Pintasan.co, Yogyakarta – Museum Sasmitaloka Panglima Besar Jenderal Sudirman memiliki sejarah yang panjang dan penuh perubahan.
Awalnya, bangunan yang kini menjadi museum ini didirikan pada tahun 1890 sebagai rumah pribadi Tuan Weinschenk, seorang pejabat keuangan dari Puro Pakualaman.
Saat masa pendudukan Jepang, bangunan tersebut beralih fungsi sebagai tempat tinggal bagi para perwira Jepang.
Setelah kemerdekaan Indonesia diproklamasikan, bangunan ini menjadi Markas Kompi “Tukul” dari Batalyon Letnan Kolonel Suharto selama tiga bulan.
Setelah Belanda mengakui kedaulatan Indonesia pada 27 Desember 1949, gedung ini menjadi Markas Komando Militer Kota Yogyakarta. Bangunan ini kemudian difungsikan sebagai asrama Resimen Infanteri XIII dan juga sebagai tempat tinggal bagi para penyandang disabilitas.
Selanjutnya, dari tanggal 17 Juni 1968 hingga 30 Agustus 1982, bangunan ini difungsikan sebagai Museum Angkatan Darat.
Pada 31 Agustus 1982, museum ini diresmikan ulang dengan nama baru, Museum Sasmitaloka Panglima Besar Jenderal Sudirman, oleh Kepala Staf Angkatan Darat, Jenderal TNI Poniman.
Museum ini memiliki berbagai koleksi unik, seperti patung buste Jenderal Sudirman, beragam jenis senjata, piagam penghargaan, serta perlengkapan dan seragam yang dipakai Jenderal Sudirman selama bertugas, termasuk replika tandu yang dipakai dalam Perang Gerilya.

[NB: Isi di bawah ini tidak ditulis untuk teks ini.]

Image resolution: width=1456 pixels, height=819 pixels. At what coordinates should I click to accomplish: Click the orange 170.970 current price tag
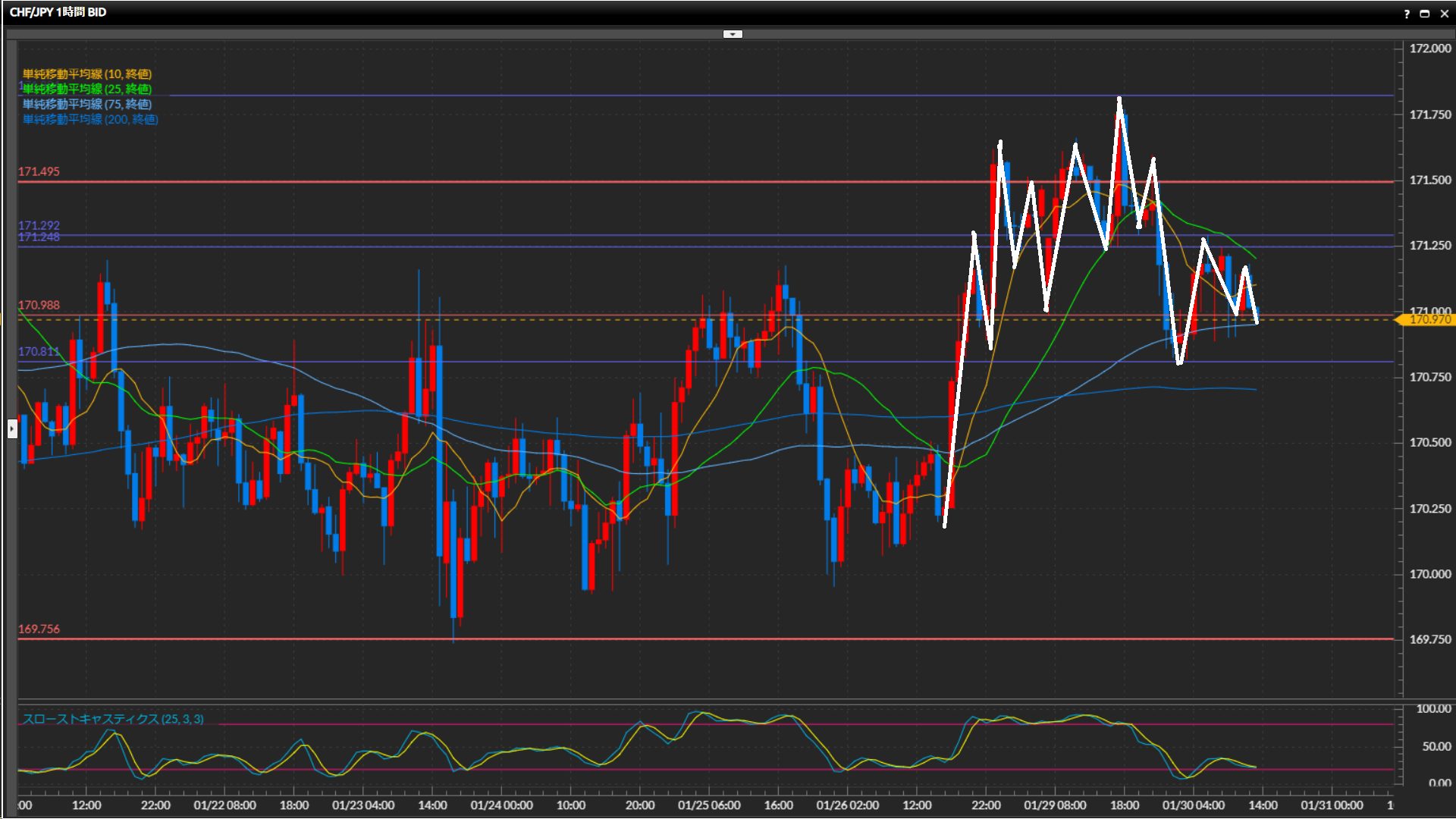pos(1429,319)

Museum ini juga dilengkapi diorama yang menggambarkan perjalanan gerilya Jenderal Sudirman, serta dokumentasi tentang momen-momen penting dalam kariernya, foto-foto, artikel-artikel media, dan surat-surat dari sahabat serta rekan-rekannya.
Termasuk di antaranya adalah surat belasungkawa terkait wafatnya Jenderal Sudirman pada 29 Januari 1950 di Rumah Peristirahatan Tentara Badakan, Magelang.
Arsitektur Museum Sasmitaloka Panglima Besar Jenderal Sudirman sangat menarik dan unik. Bangunannya berbentuk segi empat dan menghadap ke timur.
Desain arsitekturnya menunjukkan perpaduan gaya yang menawan, terlihat pada tiang-tiang bergaya korintia yang dihiasi dengan motif tradisional, mirip dengan ornamen yang ada di keraton.
Bangunan museum ini memiliki ciri khas tersendiri, dengan dinding yang terbuat dari keramik, atap berbentuk limasan dengan rangka kayu, dan penutup atap yang menggunakan sirap.
Lantainya dilapisi dengan tegel bermotif, sementara pintu dan jendela dibuat dari daun krepyak dan kaca besar yang memungkinkan sirkulasi udara yang baik dan pencahayaan alami yang maksimal.